[Stored items]
————————

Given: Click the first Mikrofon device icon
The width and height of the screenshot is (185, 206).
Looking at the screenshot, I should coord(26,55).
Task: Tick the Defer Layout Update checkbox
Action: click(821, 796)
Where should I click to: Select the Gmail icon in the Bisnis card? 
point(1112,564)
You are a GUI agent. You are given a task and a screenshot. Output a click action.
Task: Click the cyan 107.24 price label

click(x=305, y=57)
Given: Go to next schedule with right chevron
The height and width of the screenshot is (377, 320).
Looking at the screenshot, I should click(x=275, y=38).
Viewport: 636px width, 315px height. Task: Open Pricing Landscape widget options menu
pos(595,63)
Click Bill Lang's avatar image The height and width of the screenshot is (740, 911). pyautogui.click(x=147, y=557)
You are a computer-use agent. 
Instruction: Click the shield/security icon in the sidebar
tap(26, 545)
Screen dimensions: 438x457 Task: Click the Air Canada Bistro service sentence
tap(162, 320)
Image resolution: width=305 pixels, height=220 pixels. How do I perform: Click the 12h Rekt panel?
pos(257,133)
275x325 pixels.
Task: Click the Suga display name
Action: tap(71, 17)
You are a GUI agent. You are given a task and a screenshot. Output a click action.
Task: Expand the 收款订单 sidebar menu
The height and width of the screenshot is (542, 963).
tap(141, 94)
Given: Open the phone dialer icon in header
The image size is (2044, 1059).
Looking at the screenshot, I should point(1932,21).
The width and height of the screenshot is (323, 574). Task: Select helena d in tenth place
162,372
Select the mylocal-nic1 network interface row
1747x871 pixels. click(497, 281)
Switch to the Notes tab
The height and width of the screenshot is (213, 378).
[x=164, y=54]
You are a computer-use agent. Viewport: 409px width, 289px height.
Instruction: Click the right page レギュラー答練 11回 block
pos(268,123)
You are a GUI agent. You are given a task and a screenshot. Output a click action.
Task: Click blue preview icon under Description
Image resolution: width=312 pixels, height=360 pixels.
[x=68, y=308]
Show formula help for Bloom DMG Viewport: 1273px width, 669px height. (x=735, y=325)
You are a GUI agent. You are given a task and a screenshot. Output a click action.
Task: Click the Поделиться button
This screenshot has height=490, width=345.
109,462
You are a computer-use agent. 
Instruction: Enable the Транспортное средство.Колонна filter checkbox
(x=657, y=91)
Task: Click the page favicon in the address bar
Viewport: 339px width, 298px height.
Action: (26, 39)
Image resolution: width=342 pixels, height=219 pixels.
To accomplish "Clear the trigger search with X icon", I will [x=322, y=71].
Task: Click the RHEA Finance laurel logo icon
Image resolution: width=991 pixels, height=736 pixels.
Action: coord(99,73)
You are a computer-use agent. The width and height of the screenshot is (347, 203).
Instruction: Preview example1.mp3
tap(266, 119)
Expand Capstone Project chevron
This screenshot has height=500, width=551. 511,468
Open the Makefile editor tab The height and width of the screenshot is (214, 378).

————————

§ **WHAT YOU SHOULD DO**:
Quote all of the records above word for word, without changing anything.

§ **OUTPUT FOR THIS TASK**:
Given: Click the first Mikrofon device icon
The width and height of the screenshot is (185, 206).
Looking at the screenshot, I should coord(26,55).
Task: Tick the Defer Layout Update checkbox
Action: click(821, 796)
Where should I click to: Select the Gmail icon in the Bisnis card? 
point(1112,564)
You are a GUI agent. You are given a task and a screenshot. Output a click action.
Task: Click the cyan 107.24 price label

click(x=305, y=57)
Given: Go to next schedule with right chevron
The height and width of the screenshot is (377, 320).
Looking at the screenshot, I should click(x=275, y=38).
Viewport: 636px width, 315px height. Task: Open Pricing Landscape widget options menu
pos(595,63)
Click Bill Lang's avatar image The height and width of the screenshot is (740, 911). pyautogui.click(x=147, y=557)
You are a computer-use agent. 
Instruction: Click the shield/security icon in the sidebar
tap(26, 545)
Screen dimensions: 438x457 Task: Click the Air Canada Bistro service sentence
tap(162, 320)
Image resolution: width=305 pixels, height=220 pixels. How do I perform: Click the 12h Rekt panel?
pos(257,133)
275x325 pixels.
Task: Click the Suga display name
Action: tap(71, 17)
You are a GUI agent. You are given a task and a screenshot. Output a click action.
Task: Expand the 收款订单 sidebar menu
The height and width of the screenshot is (542, 963).
tap(141, 94)
Given: Open the phone dialer icon in header
The image size is (2044, 1059).
Looking at the screenshot, I should point(1932,21).
The width and height of the screenshot is (323, 574). Task: Select helena d in tenth place
162,372
Select the mylocal-nic1 network interface row
1747x871 pixels. click(497, 281)
Switch to the Notes tab
The height and width of the screenshot is (213, 378).
[x=164, y=54]
You are a computer-use agent. Viewport: 409px width, 289px height.
Instruction: Click the right page レギュラー答練 11回 block
pos(268,123)
You are a GUI agent. You are given a task and a screenshot. Output a click action.
Task: Click blue preview icon under Description
Image resolution: width=312 pixels, height=360 pixels.
[x=68, y=308]
Show formula help for Bloom DMG Viewport: 1273px width, 669px height. (x=735, y=325)
You are a GUI agent. You are given a task and a screenshot. Output a click action.
Task: Click the Поделиться button
This screenshot has height=490, width=345.
109,462
You are a computer-use agent. 
Instruction: Enable the Транспортное средство.Колонна filter checkbox
(x=657, y=91)
Task: Click the page favicon in the address bar
Viewport: 339px width, 298px height.
Action: (26, 39)
Image resolution: width=342 pixels, height=219 pixels.
To accomplish "Clear the trigger search with X icon", I will [x=322, y=71].
Task: Click the RHEA Finance laurel logo icon
Image resolution: width=991 pixels, height=736 pixels.
Action: coord(99,73)
You are a computer-use agent. The width and height of the screenshot is (347, 203).
Instruction: Preview example1.mp3
tap(266, 119)
Expand Capstone Project chevron
This screenshot has height=500, width=551. 511,468
Open the Makefile editor tab The height and width of the screenshot is (214, 378).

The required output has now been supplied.